Бостар злобно передернул плечами и после короткой паузы не терпящим возражения тоном заявил:
— Теперь из тридцати старейшин двадцать один на стороне Ганнона. Еще один — он сам. В Большом Совете есть три человека, которые вот-вот перешагнут необходимый возрастной порог. Все они — люди Ганнона.
Несколько дней Антигон напрасно пытался найти хоть какие-нибудь доказательства, а затем отправил Ганнону письмо следующего содержания:
Антигон, сын Аристида, владелец «Песчаного банка», — Ганнону Великому, главе Совета Старейшин.
Тридцать лет мы делали друг другу мелкие пакости, пун, но не позволяли себе откровенно враждебных действий. Клянусь Ваалом, которому ты служишь, а также Мелькартом и Танит, являющимися покровителями моего банка, что, если благодаря таким вот несчастным случаям число твоих сторонников в Совете старейшин еще более увеличится, я без колебаний выну столь памятный тебе египетский кинжал. Помни о могуществе, богатстве и влиянии моего банка и подумай, стоит ли затевать с ним войну.
Антигон.
Ответа он не получил, но больше ни с кем из членов Совета ничего не случилось.
Лето вновь было отмечено бурным развитием событий. Антигон отвез Калаби и внуков в старинное отцовское имение и по возвращении узнал о последних, бурно обсуждаемых всеми событиях. Филипп Македонский без поддержки пунийского флота попытался захватить Аполлонию и крепко получил по рукам от возглавлявшего размещенные там римские отряды Марка Валерия Лавина. В Нумидии Гадзрубал и Масинисса продолжали теснить Сифакса. В Иберии Карталон и сын бывшего суффета Бомилькара Ганнибала сумели отвлечь внимание старейшин и тем самым позволили Магону отогнать братьев-консулов к Иберу.
Набор воинов, проводимый Советом, заставлял Антигона вновь и вновь скрежетать зубами.

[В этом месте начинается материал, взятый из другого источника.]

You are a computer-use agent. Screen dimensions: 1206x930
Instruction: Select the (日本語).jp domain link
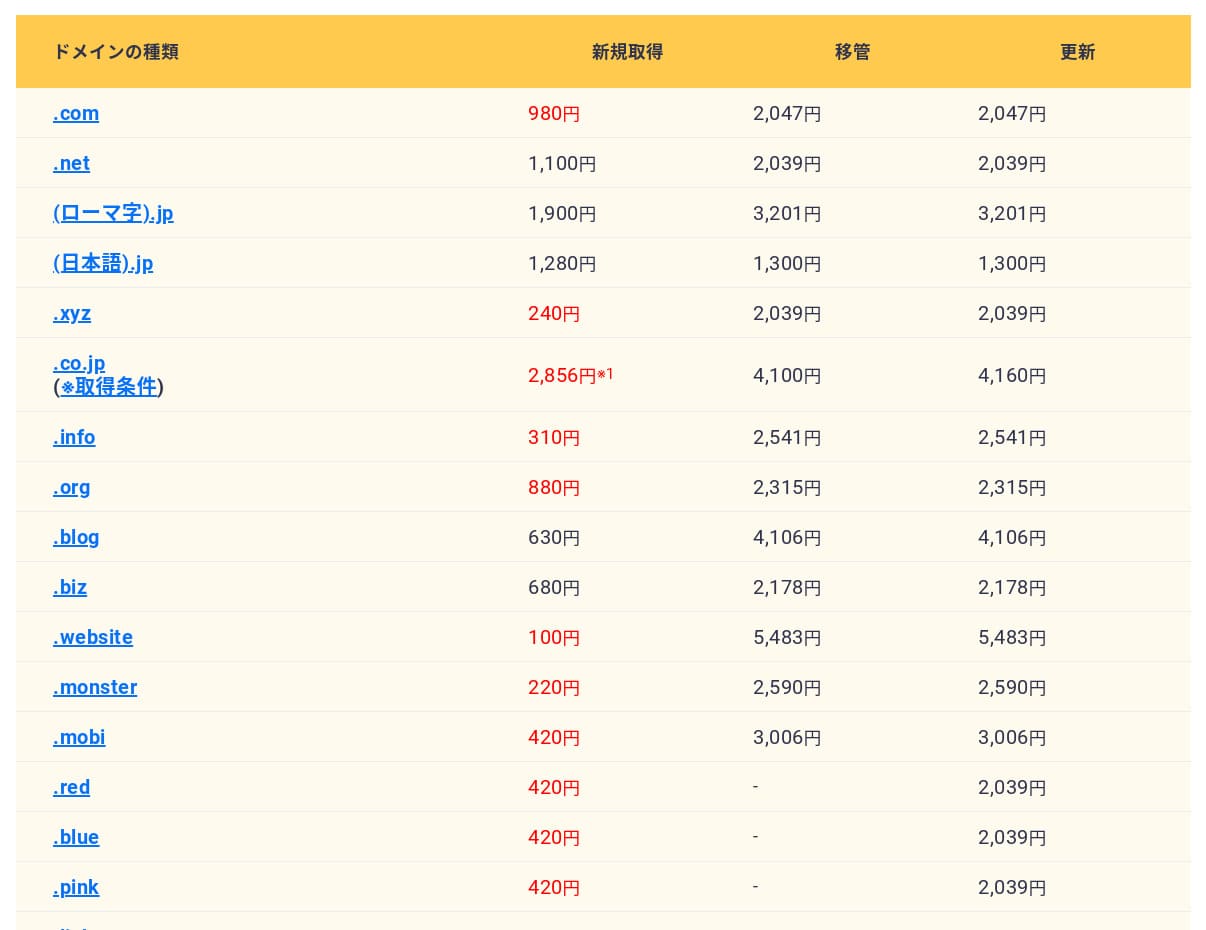103,264
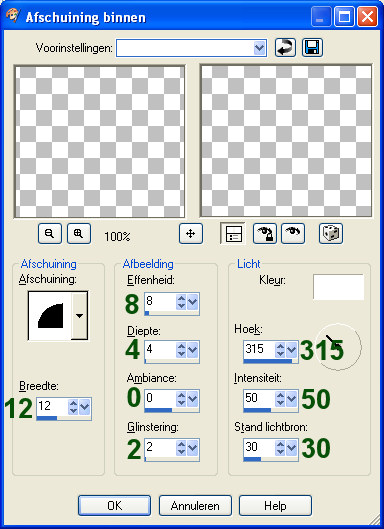384x529 pixels.
Task: Click the Annuleren button
Action: point(195,505)
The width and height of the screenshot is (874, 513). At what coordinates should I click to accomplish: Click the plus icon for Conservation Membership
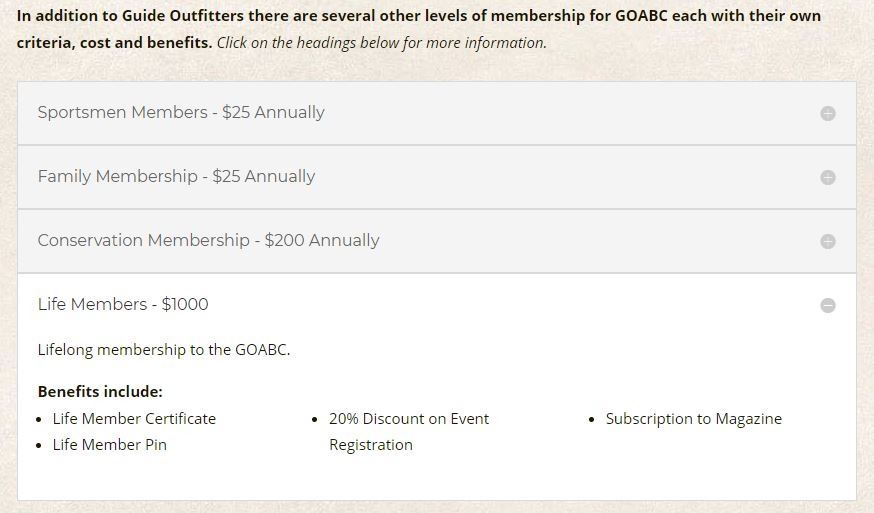pos(828,241)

Даже после сокрушительного поражения сосредоточенные возле Карт-Хадашта тридцать тысяч пехотинцев, шесть тысяч всадников и сорок слонов были отправлены не в войска Ганнибала, а на Сицилию. Бостар и Антигон выделили средства и завербовали четыре с половиной тысячи мессенов и лакедемонян, которых корабли с глазом Мелькарта на парусах переправили в Италию.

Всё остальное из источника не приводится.